(DOCUMENT TEXT):
————————

Running the Pipeline
====================

The Acestor pipeline is executed through the main entry point at ``src/acestor/main.py``.

Basic Usage
-----------

.. code-block:: bash

    python src/acestor/main.py [OPTIONS]

Command-Line Options
--------------------

.. list-table:: Pipeline Arguments
   :header-rows: 1
   :widths: 30 15 55

   * - Option
     - Flag
     - Description
   * - ``--config``
     - ``-c``
     - Path to configuration file (default: ``config/dengue_pipeline.yaml``)
   * - ``--date``
     - ``-d``
     - Date to run predictions for in YYYY-MM-DD format (default: today's date)
   * - ``--download-linelist``
     - ``-dl``
     - Download linelist data from S3 (default: False)
   * - ``--process-linelist``
     - ``-pl``
     - Process linelist data to generate daily case counts (default: False)
   * - ``--download-and-use-weather-data-from-s3``
     - ``-ws``
     - Download and use weather data from S3 (default: False)

————————

(SET TASK A):
According to the pipeline documentation, what is the default configuration file path?
The records have no connection to the text.

(DATASET EXTRACT):
————————

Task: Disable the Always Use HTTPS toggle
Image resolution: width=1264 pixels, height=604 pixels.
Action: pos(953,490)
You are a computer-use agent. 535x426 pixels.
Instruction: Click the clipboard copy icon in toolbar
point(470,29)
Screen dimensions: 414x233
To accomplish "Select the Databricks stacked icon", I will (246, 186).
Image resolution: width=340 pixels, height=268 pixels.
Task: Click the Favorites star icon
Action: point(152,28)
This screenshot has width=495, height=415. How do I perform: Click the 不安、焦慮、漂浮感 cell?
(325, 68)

————————

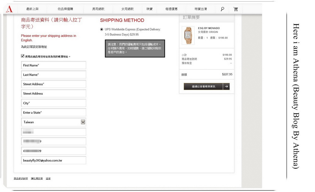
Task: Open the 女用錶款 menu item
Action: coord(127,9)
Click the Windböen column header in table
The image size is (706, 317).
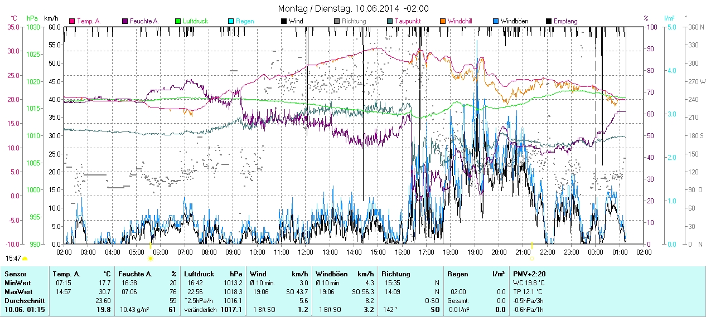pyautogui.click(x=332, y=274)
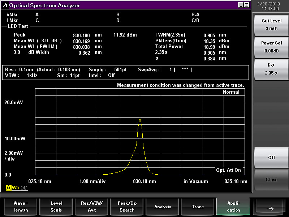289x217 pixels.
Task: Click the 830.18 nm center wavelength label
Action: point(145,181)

————————

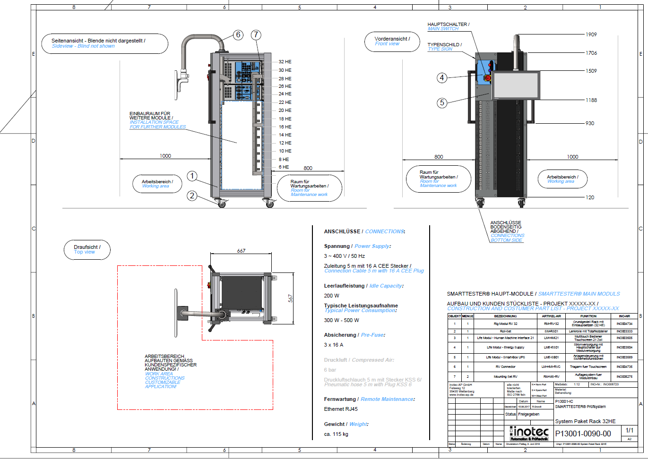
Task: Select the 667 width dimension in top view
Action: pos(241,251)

————————

(SET TASK B):
List every line of the records that contains the word "icon".

(FULL ANSWER A):
config/dengue_pipeline.yaml

(FULL ANSWER B):
Instruction: Click the clipboard copy icon in toolbar
To accomplish "Select the Databricks stacked icon", I will (246, 186).
Task: Click the Favorites star icon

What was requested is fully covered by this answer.